OPDRACHT
Neem de tekst over Philips de Marnix van Sint Aldegonde volledig en letterlijk over.

TEKSTGEDEELTE
DE MARNIX VAN ST. ALDEGONDE, Philips

DE MARNIX VAN ST. ALDEGONDE, Philips

Het Boeck der Psalmen Davids, 1580
Gillis van den Rade, Antwerpen

In 1540 wordt Philips de Marnix van Sint Aldegonde te Brussel geboren. Reeds op dertienjarige leeftijd trekt hij naar Leuven om zich als student in te schrijven aan de Collegium Trilingue. Daar ontvangt hij zijn basisvorming tot taalgeleerde in het Latijn, Grieks en Hebreeuws. Vervolgens loopt hij studie aan de universiteit te Dôle, waarna hij naar Italië gaat om tenslotte in Genève terecht te komen. Hier behoort hij tot de eerste studenten aan de nieuwe universiteit. Het is vooral hier dat hij begeesterd raakt van de Hervormingsgedachte door leermeesters als Calvijn en Beza. In 1568 voltooit Marnix zijn ‘Byencorf der Heilige Roomscher Kerke’, een satire waarin hij tevens getuigt van de gereformeerde geloofsleer. Naast zijn vriendschapsrelatie met Willem van Oranje ontplooit Marnix zich ook als een gevierd onderhandelaar en politicus. In 1583 wordt hij gevraagd buitenburgemeester te worden van Antwerpen. Hij blijft in die positie tot in 1585 wanneer hij de overgave aan de Spaanse koning ondertekent en naar het Noorden uitwijkt. Na zijn weigering in 1586 ontvangt hij in 1594 wederom een uitnodiging voor een bewerking van een Nederlandse Bijbelvertaling.

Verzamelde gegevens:

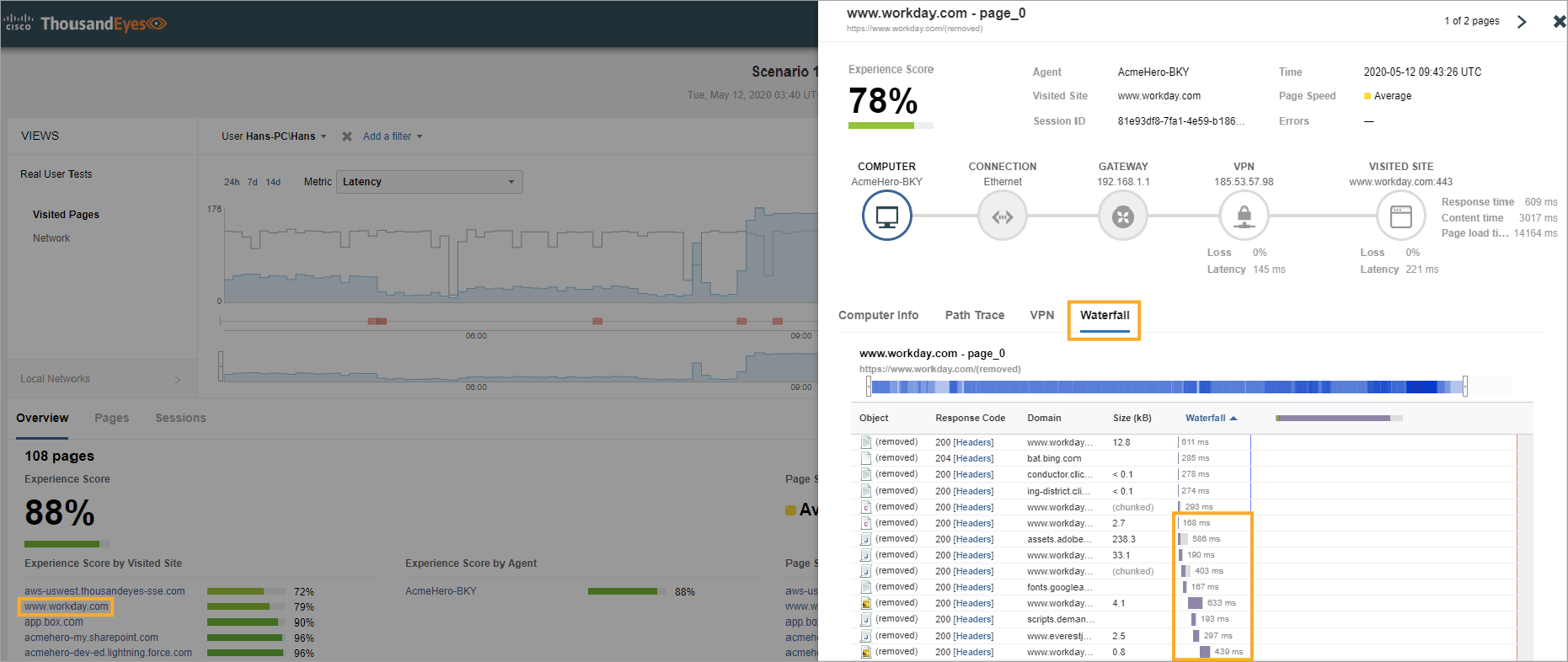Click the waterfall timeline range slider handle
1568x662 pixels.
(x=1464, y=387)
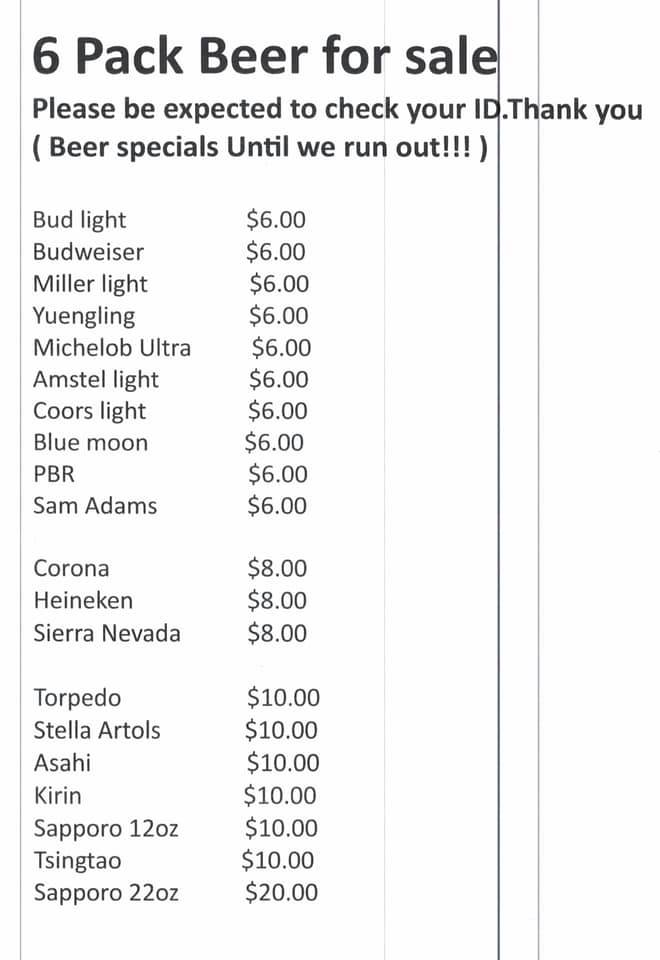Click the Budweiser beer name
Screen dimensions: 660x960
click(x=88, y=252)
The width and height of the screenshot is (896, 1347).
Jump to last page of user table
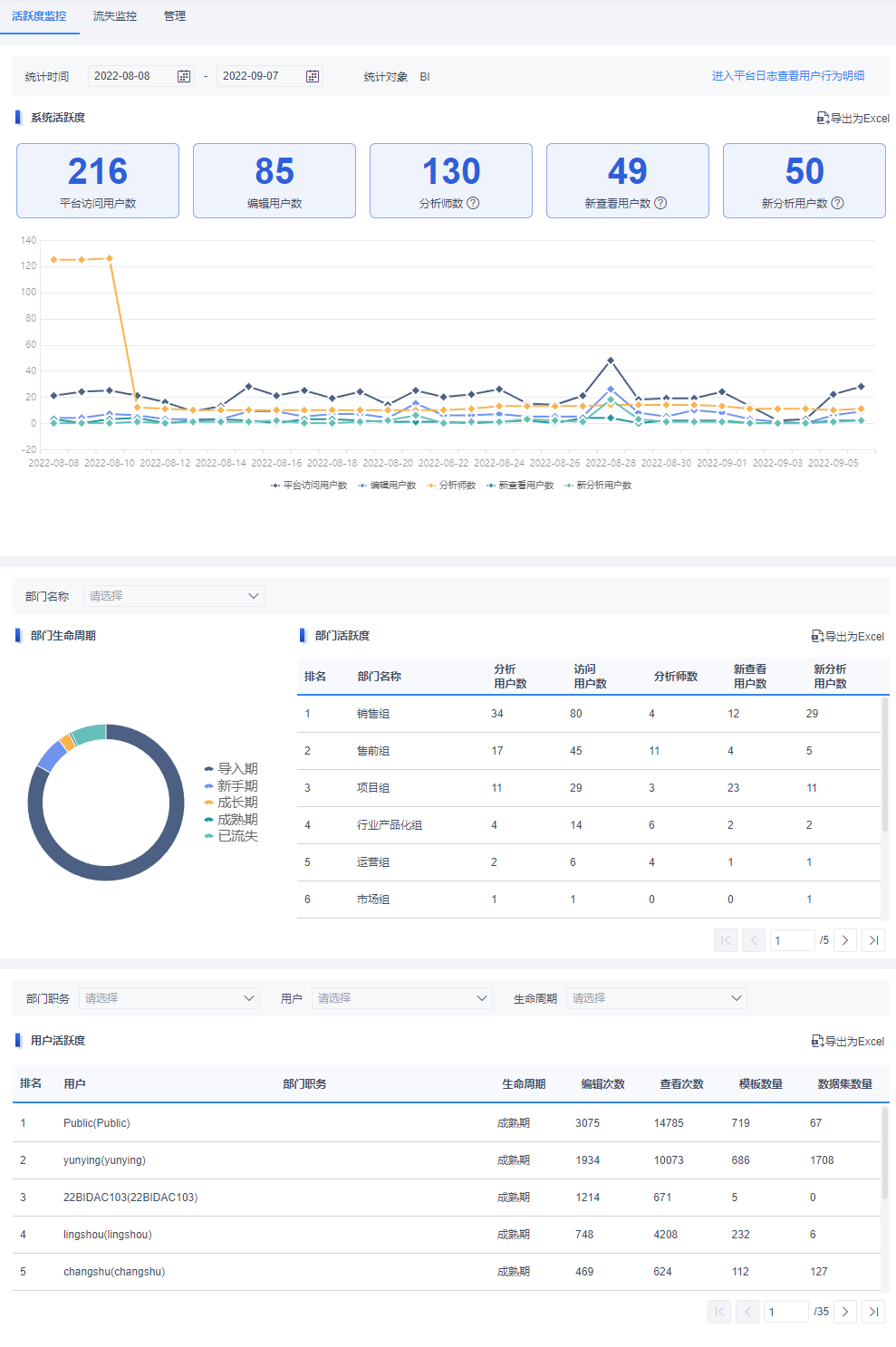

ANTWOORD
DE MARNIX VAN ST. ALDEGONDE, Philips

DE MARNIX VAN ST. ALDEGONDE, Philips

Het Boeck der Psalmen Davids, 1580
Gillis van den Rade, Antwerpen

In 1540 wordt Philips de Marnix van Sint Aldegonde te Brussel geboren. Reeds op dertienjarige leeftijd trekt hij naar Leuven om zich als student in te schrijven aan de Collegium Trilingue. Daar ontvangt hij zijn basisvorming tot taalgeleerde in het Latijn, Grieks en Hebreeuws. Vervolgens loopt hij studie aan de universiteit te Dôle, waarna hij naar Italië gaat om tenslotte in Genève terecht te komen. Hier behoort hij tot de eerste studenten aan de nieuwe universiteit. Het is vooral hier dat hij begeesterd raakt van de Hervormingsgedachte door leermeesters als Calvijn en Beza. In 1568 voltooit Marnix zijn ‘Byencorf der Heilige Roomscher Kerke’, een satire waarin hij tevens getuigt van de gereformeerde geloofsleer. Naast zijn vriendschapsrelatie met Willem van Oranje ontplooit Marnix zich ook als een gevierd onderhandelaar en politicus. In 1583 wordt hij gevraagd buitenburgemeester te worden van Antwerpen. Hij blijft in die positie tot in 1585 wanneer hij de overgave aan de Spaanse koning ondertekent en naar het Noorden uitwijkt. Na zijn weigering in 1586 ontvangt hij in 1594 wederom een uitnodiging voor een bewerking van een Nederlandse Bijbelvertaling.